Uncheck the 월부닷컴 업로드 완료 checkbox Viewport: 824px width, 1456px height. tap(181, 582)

◇ ◇ ◇ ◇

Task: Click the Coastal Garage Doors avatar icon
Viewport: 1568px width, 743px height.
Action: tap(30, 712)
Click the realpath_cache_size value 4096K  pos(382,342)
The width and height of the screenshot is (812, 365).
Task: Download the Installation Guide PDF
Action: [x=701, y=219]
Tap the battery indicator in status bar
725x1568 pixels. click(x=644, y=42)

◇ ◇ ◇ ◇

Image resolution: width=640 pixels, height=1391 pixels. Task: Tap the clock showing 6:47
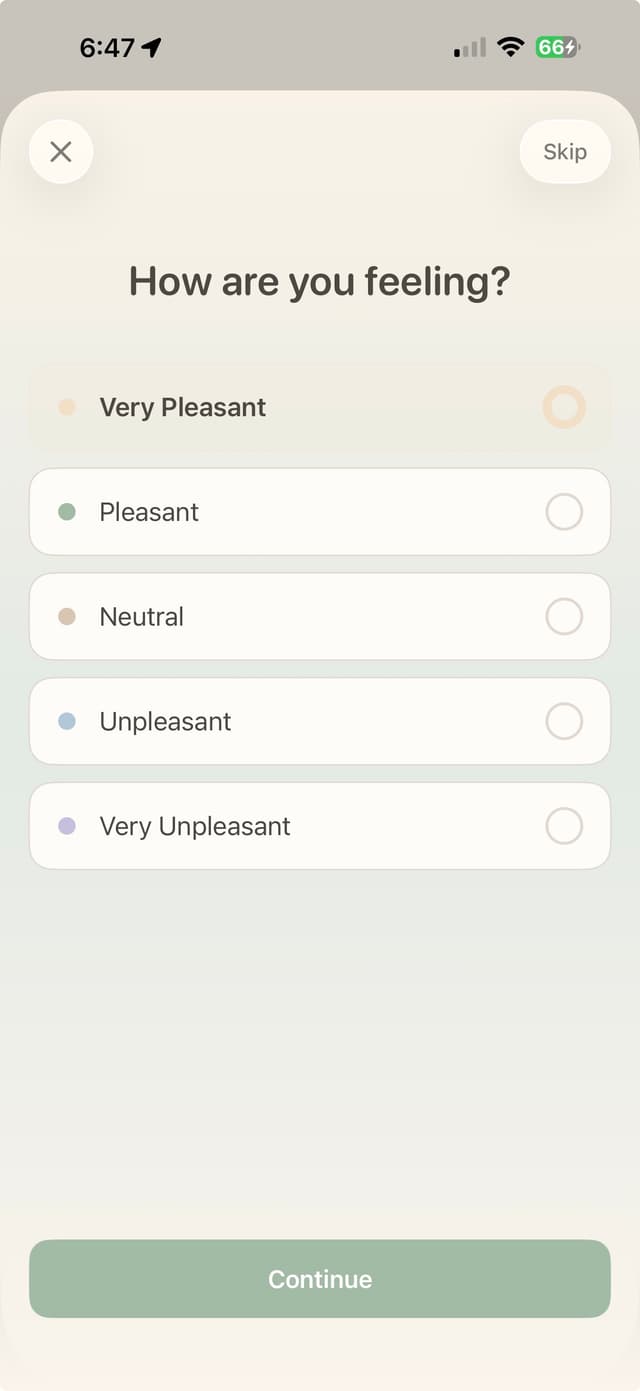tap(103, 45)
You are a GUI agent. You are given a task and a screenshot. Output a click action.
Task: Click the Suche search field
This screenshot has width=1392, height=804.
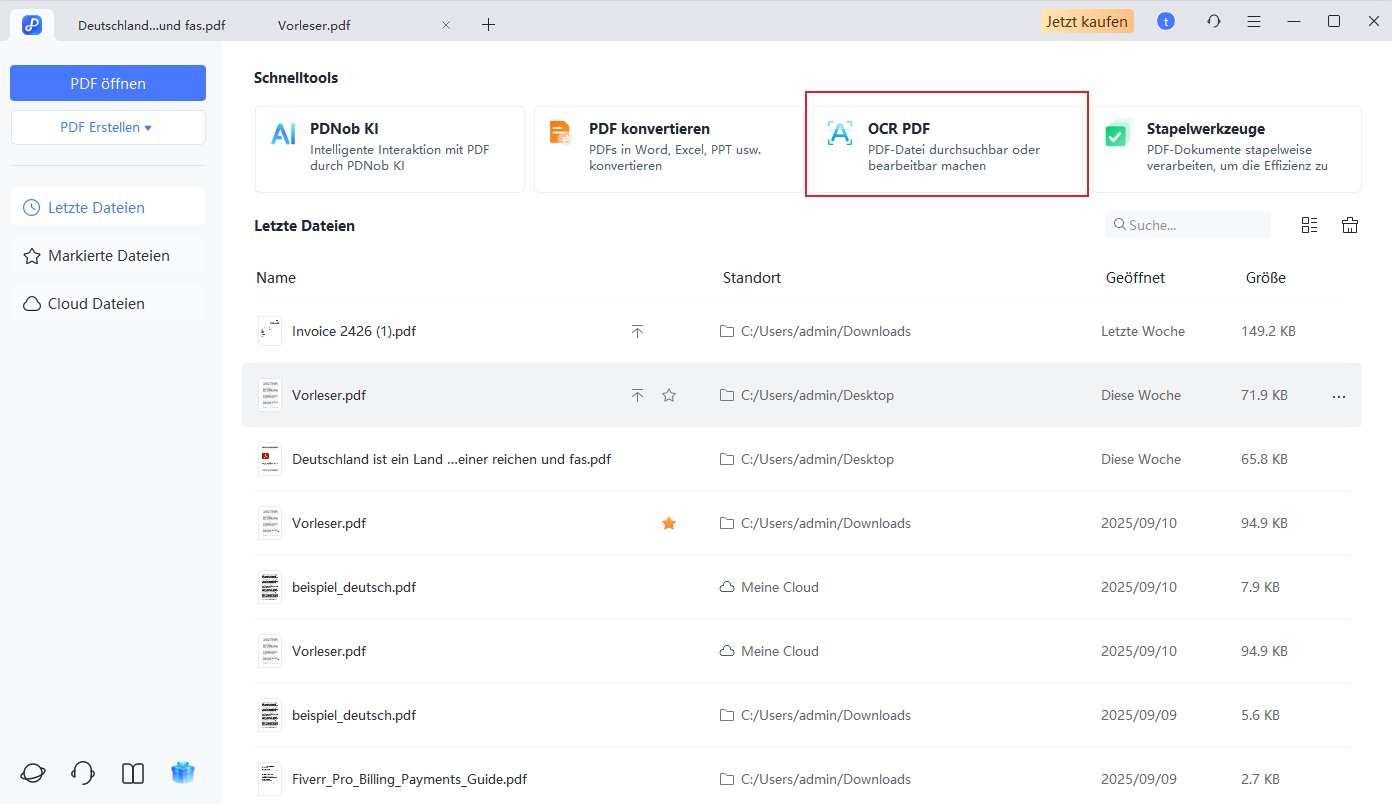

◇ ◇ ◇ ◇

## Work task
In the listing above, find the line containing "Task: Click the Suche search field" and the line containing "This screenshot has width=1392, height=804.", then repeat those two lines and everything between them exactly.

## Response
Task: Click the Suche search field
This screenshot has width=1392, height=804.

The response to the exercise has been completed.